═════ Document text ═════
Renters, do you think your neighbors dislike you?

Rusty and I rent the 1st floor of a house. For a year, our neighbors didn't acknowledge us at all. But after I dove into the landscaping of the house, and the flowers started blooming, all of a sudden my neighbors started coming over to say hi. Tell me how appreciative they are that we take an interest in the look of the house. In the winter, they use their snowblower to clear my sidewalk and the path to my door. Whenever their children come by and say hello, I cut flowers for them to bring home to their Moms. It's a give and take, and a great thing to get along with them.

When they first approached me, they talked to me as if I understood the stigma surrounding renters in a homeowner's community. I figured it was just because the renters before us were transients who caused problems. But it's more than that isn't it? Is it because renters don't pay taxes? Or because they take no pride in where they live? Because they're more likely to be a disturbance with parties and unsightly cars in the driveway?

I'm curious what the renting situation is around you.
 
greenfreak said:
Is it because renters don't pay taxes? Or because they take no pride in where they live? Because they're more likely to be a disturbance with parties and unsightly cars in the driveway?

1) No, since the owners do.

2) Yes, and that's why you'll see me move if my area goes rental.

3) That's sort of a codicile to #2.

What it comes down to is that renters, by and large, have zero incentive to keep the place up. Any capital gains aren't theirs to keep. Those of us who do have those concerns are forced to deal with neighbors who don't.

I understand where renters are coming from. I've been there. I just don't have a desire to continue to have to deal with it.

It's no surprise that your neighbors changed attitudes when you took an interest in the house and grounds.
 
some times i wish that i lived in a rental neighorhood...or at least a neighborhood with less turn over. all the time with the damn contractor trucks and the bricklayers and the cement mixers! not to mention all the fucking realtors parking on the street. the damn street is so narrow all these large vehicles are a damn menace. not to mention that 8 am in the non winter is always met by the lovely sound of lawn mowers and leaf blowers because none of these damn people can be bothered to keep up their own lawns so they hire these friggin' landscapers in their big ass trucks and loud ass equipment and messy damn people who blow their leaf clippings on our yard because we don't use their services. the next time i find a bag of potato chips or a styrofoam coffee cup in my marigolds i am going postal.
 
You actually have the opposite problem. Your covenants are so freaking restrictive that folks just pay for someone to upkeep the grass and call it a day.
 
I live in the country, so no renters nearby. I could wish my neighbor didn't keep goats (they stink) but there is the entertainment factor (they're fun to watch). I should note that I can only smell them on really hot days when the wind is blowing the proper direction and even then it's hardly overpowering. The guy that lives between me and the main road used to be a landscaper, across the road is a dressage stable and the other side is a field. :)
 
the neighborhood i live in was entirly rental units when we first moved there. not only that, it was all section 8 housing. we were the only ones paying full rental price.
═════ Supplied material ═════
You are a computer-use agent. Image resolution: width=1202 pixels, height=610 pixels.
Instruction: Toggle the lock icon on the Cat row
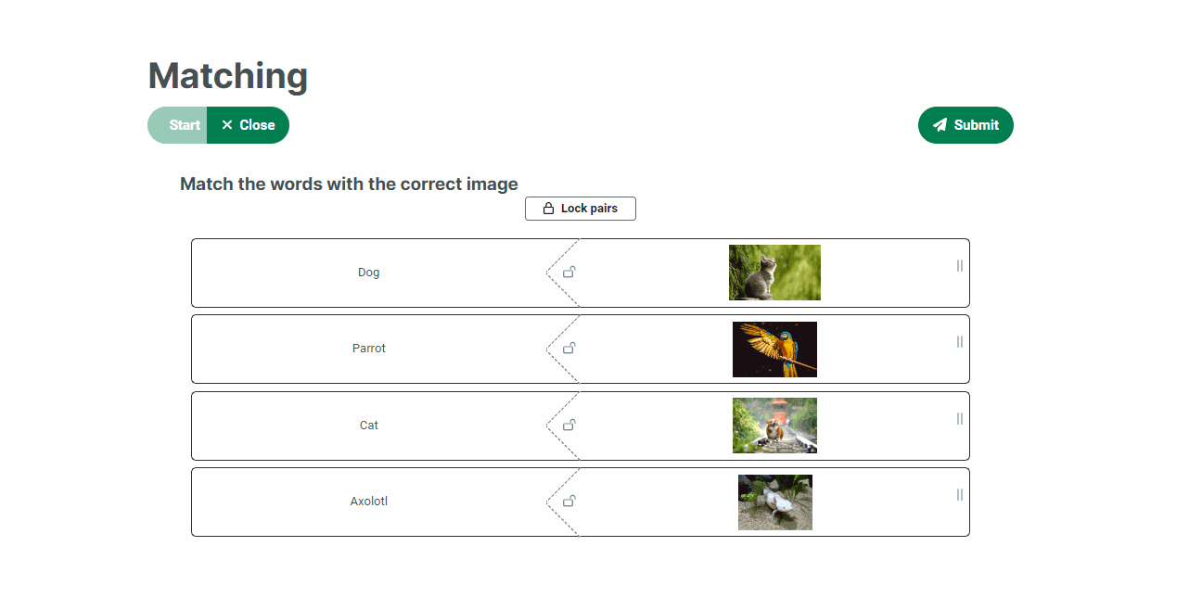pos(569,426)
═════
## Exercise tasks
a) In the thread about renters, what do the neighbors use to clear the sidewalk and the path to the door in winter?
b) Please quote the section of the thread about renters that opens with the words containing "I'm curious what" and closes with "codicile to #2.".

## Answers
a) Their snowblower.

b)
I'm curious what the renting situation is around you.
 
greenfreak said:
Is it because renters don't pay taxes? Or because they take no pride in where they live? Because they're more likely to be a disturbance with parties and unsightly cars in the driveway?

1) No, since the owners do.

2) Yes, and that's why you'll see me move if my area goes rental.

3) That's sort of a codicile to #2.